* **SOURCE RECORDS**
++++
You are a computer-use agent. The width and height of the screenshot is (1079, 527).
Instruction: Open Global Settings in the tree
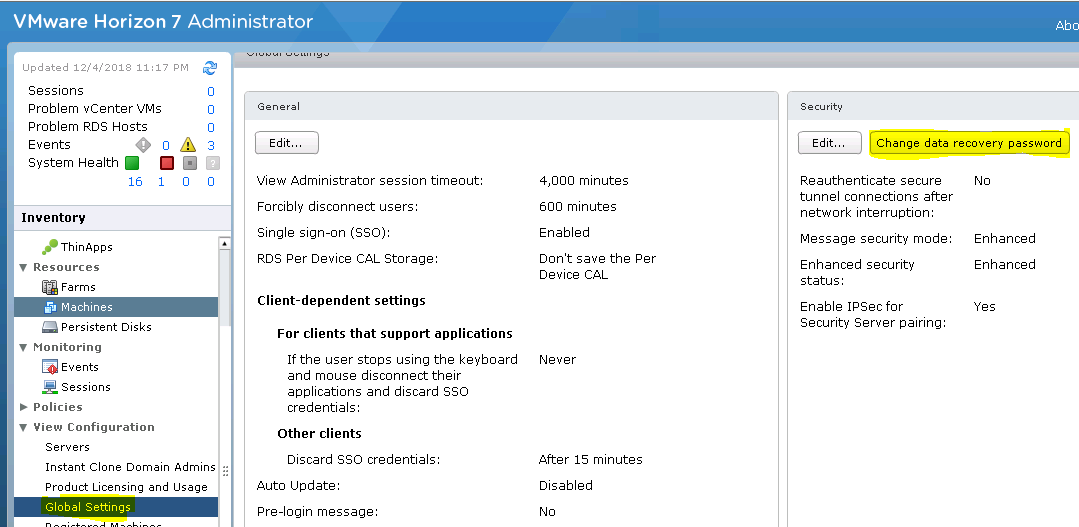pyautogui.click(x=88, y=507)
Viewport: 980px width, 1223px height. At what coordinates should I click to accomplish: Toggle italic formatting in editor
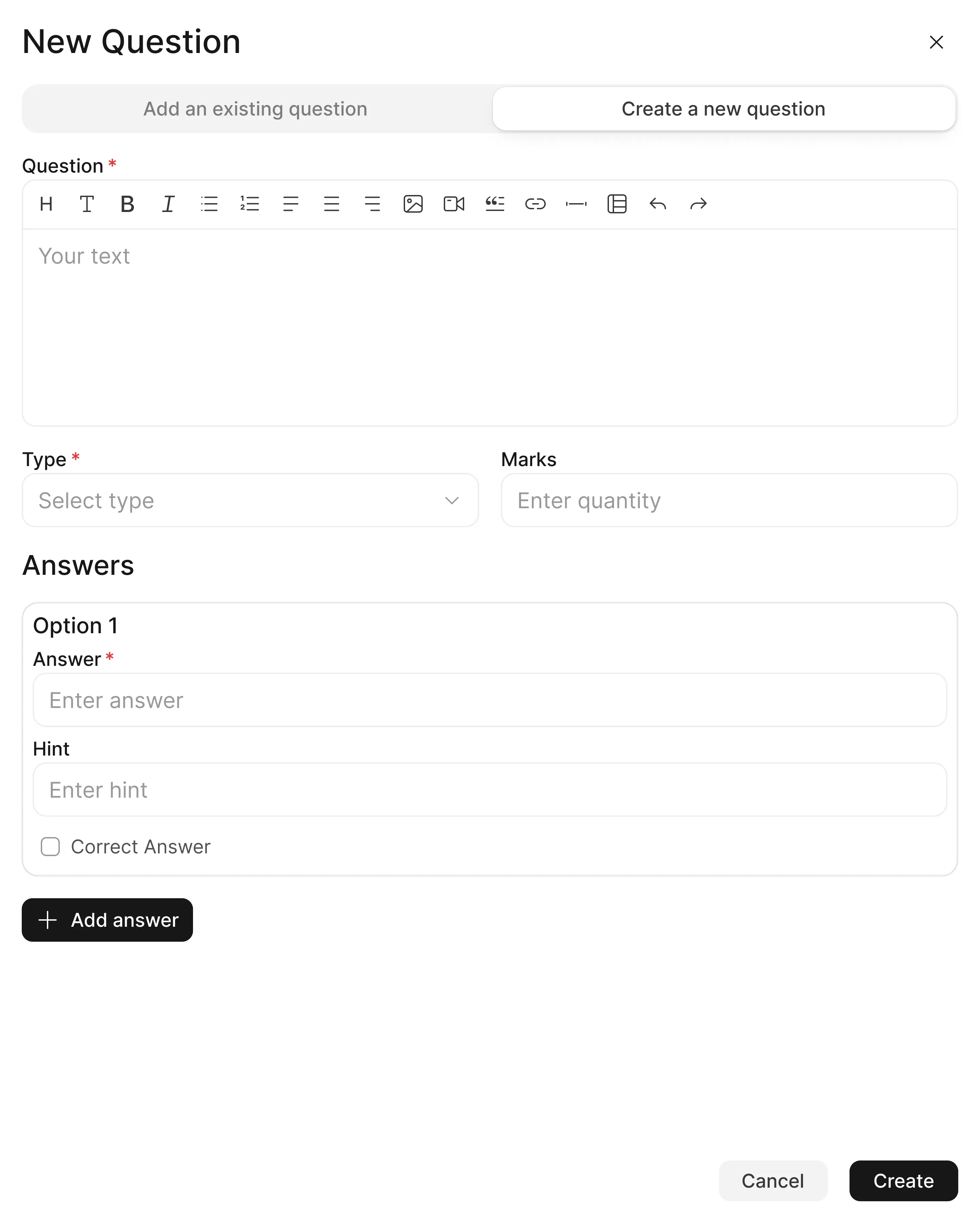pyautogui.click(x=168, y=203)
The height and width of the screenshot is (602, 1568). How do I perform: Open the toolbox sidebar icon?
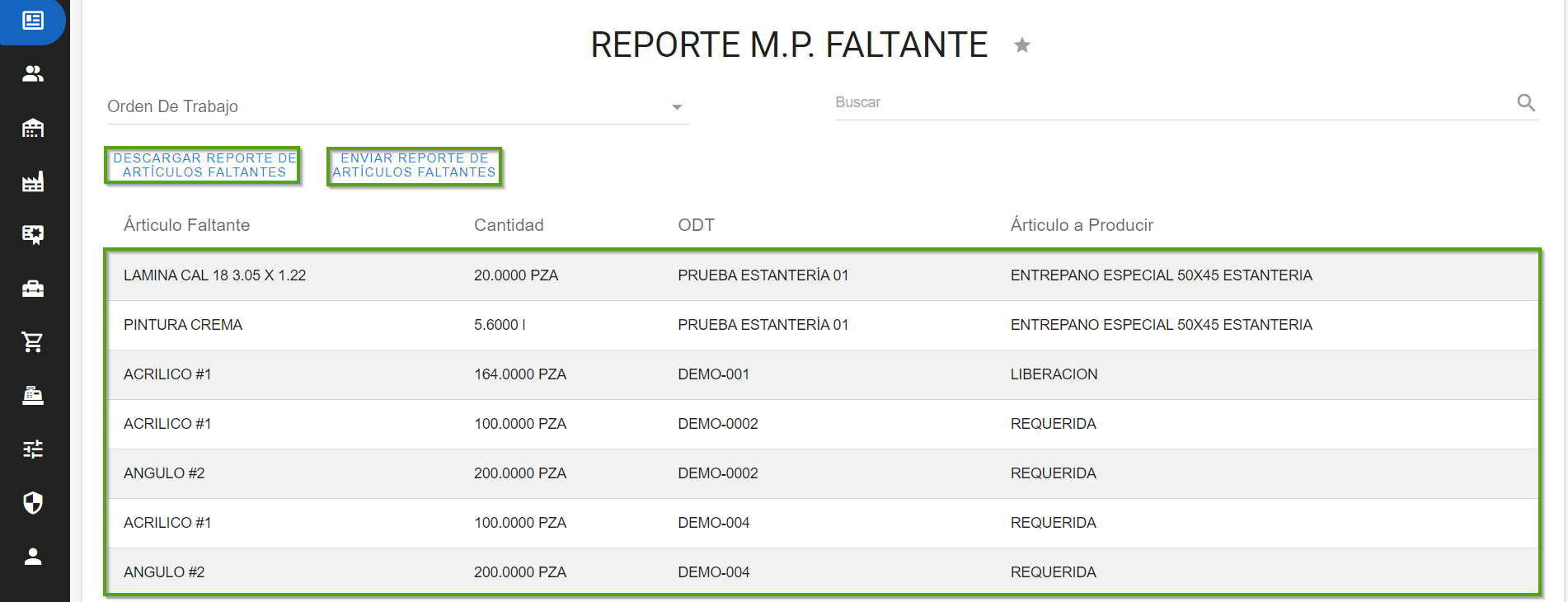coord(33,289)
++++
* **OBJECTIVE**
Reproduce the data above line for line, without the pictures.

* **SOLUTION TO THE EXERCISE**
You are a computer-use agent. The width and height of the screenshot is (1079, 527).
Instruction: Open Global Settings in the tree
pyautogui.click(x=88, y=507)
Viewport: 980px width, 1223px height. At what coordinates should I click to accomplish: Toggle italic formatting in editor
pyautogui.click(x=168, y=203)
The height and width of the screenshot is (602, 1568). How do I perform: Open the toolbox sidebar icon?
coord(33,289)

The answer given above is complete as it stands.